◆ DATASET ENTRIES
□ □ □

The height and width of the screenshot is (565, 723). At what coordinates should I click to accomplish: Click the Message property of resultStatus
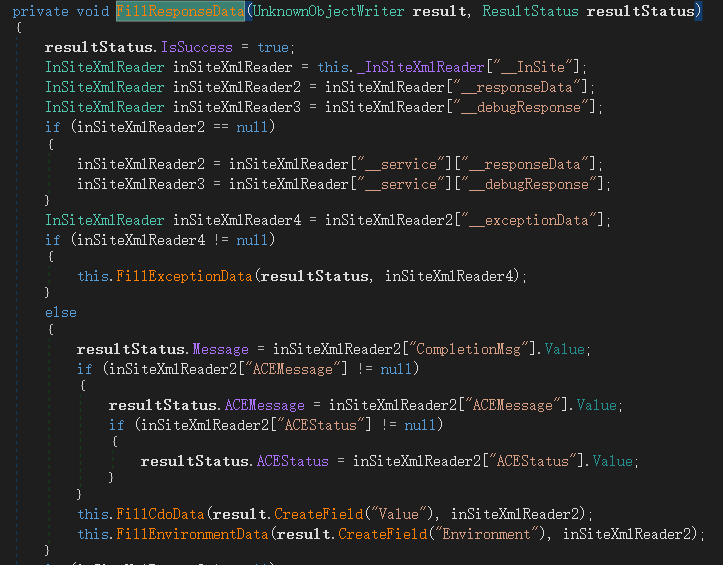coord(223,349)
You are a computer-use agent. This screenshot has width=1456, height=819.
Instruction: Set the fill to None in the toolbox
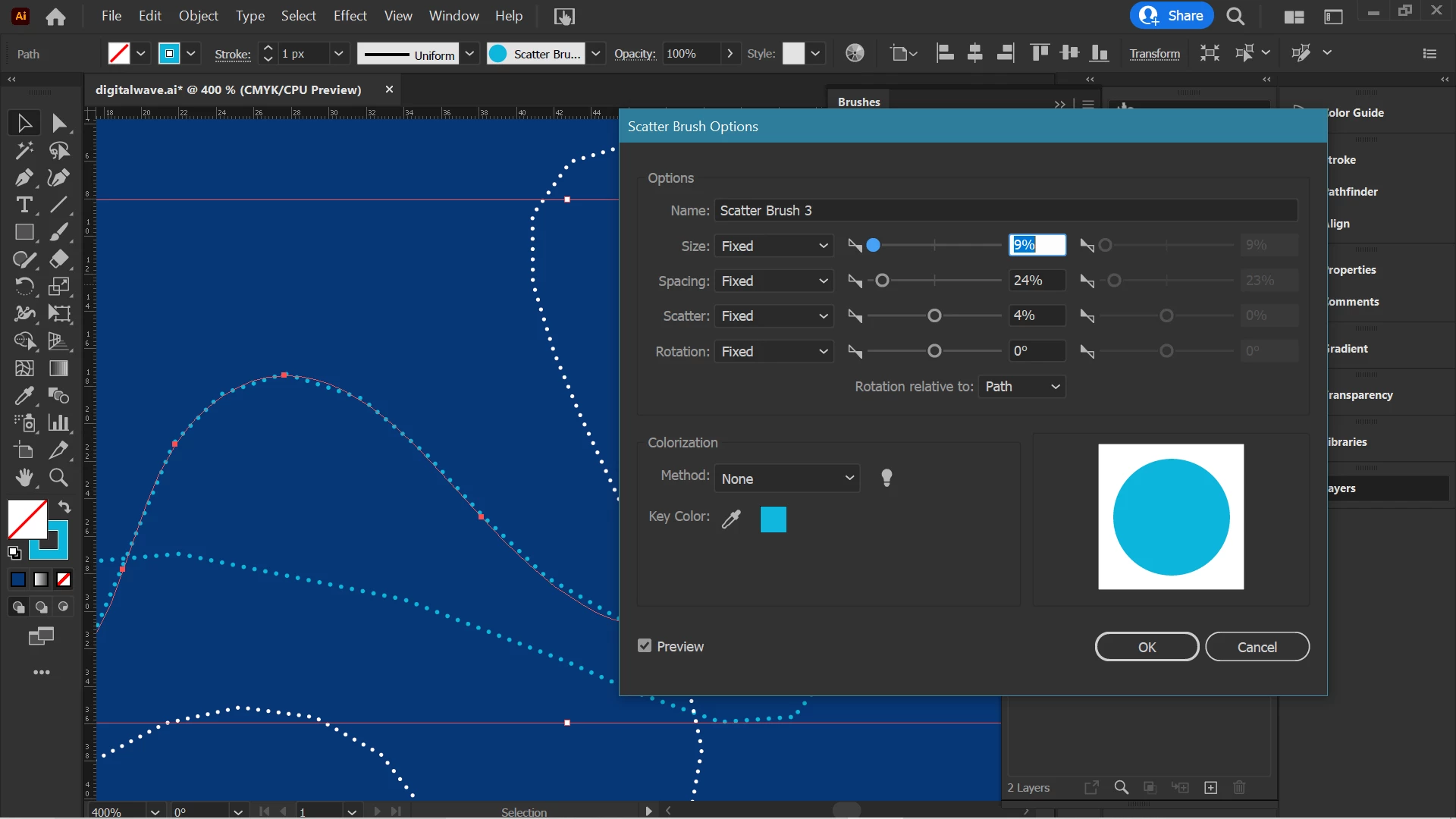tap(64, 580)
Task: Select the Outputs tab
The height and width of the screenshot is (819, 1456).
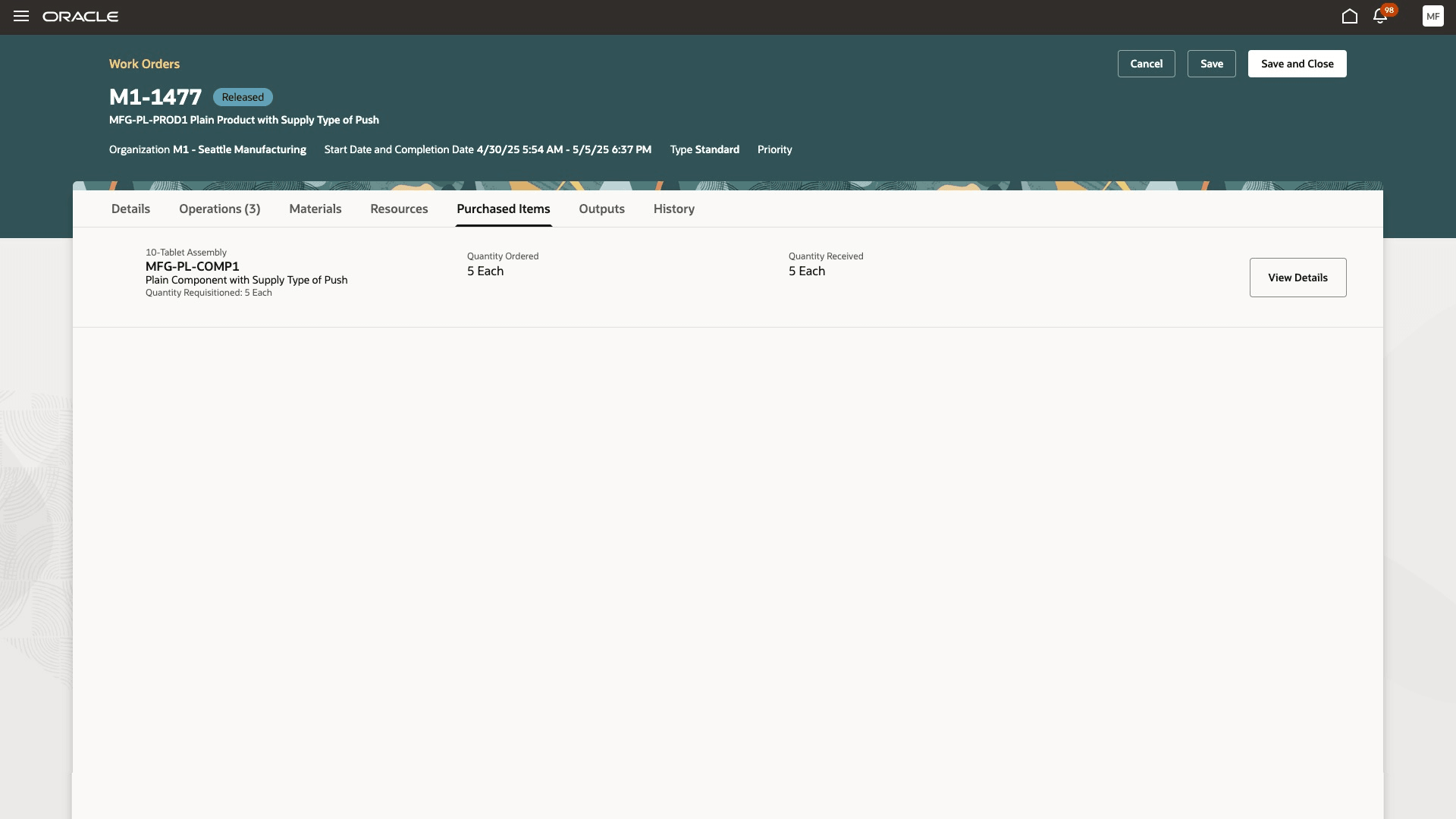Action: [x=601, y=209]
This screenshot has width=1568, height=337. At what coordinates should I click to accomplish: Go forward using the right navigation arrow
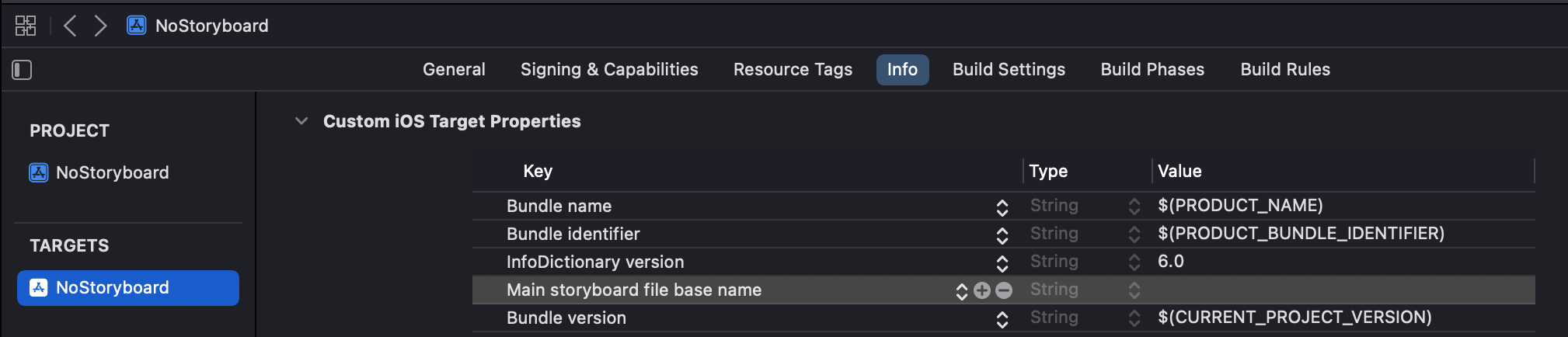coord(100,26)
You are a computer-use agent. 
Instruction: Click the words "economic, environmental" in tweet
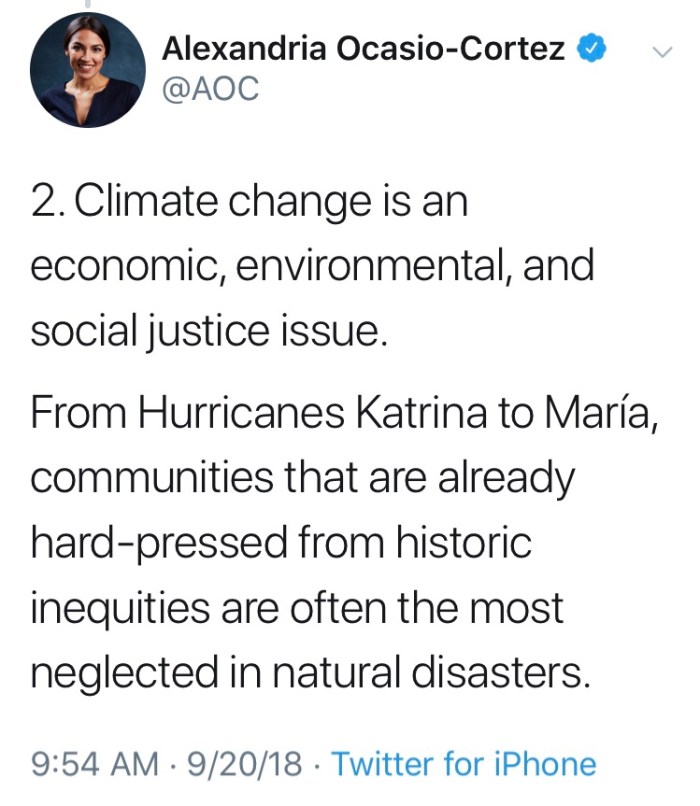[268, 266]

□ □ □

◆ EXERCISE PROMPT
Write out the text of all the items above word for word, leaving out the pictures.

◆ EXPECTED OUTPUT
The height and width of the screenshot is (565, 723). At what coordinates should I click to accomplish: Click the Message property of resultStatus
coord(223,349)
You are a computer-use agent. This screenshot has width=1456, height=819.
Instruction: Set the fill to None in the toolbox
tap(64, 580)
Task: Select the Outputs tab
The height and width of the screenshot is (819, 1456).
Action: [x=601, y=209]
This screenshot has width=1568, height=337. At what coordinates should I click to accomplish: Go forward using the right navigation arrow
coord(100,26)
You are a computer-use agent. 
Instruction: Click the words "economic, environmental" in tweet
[268, 266]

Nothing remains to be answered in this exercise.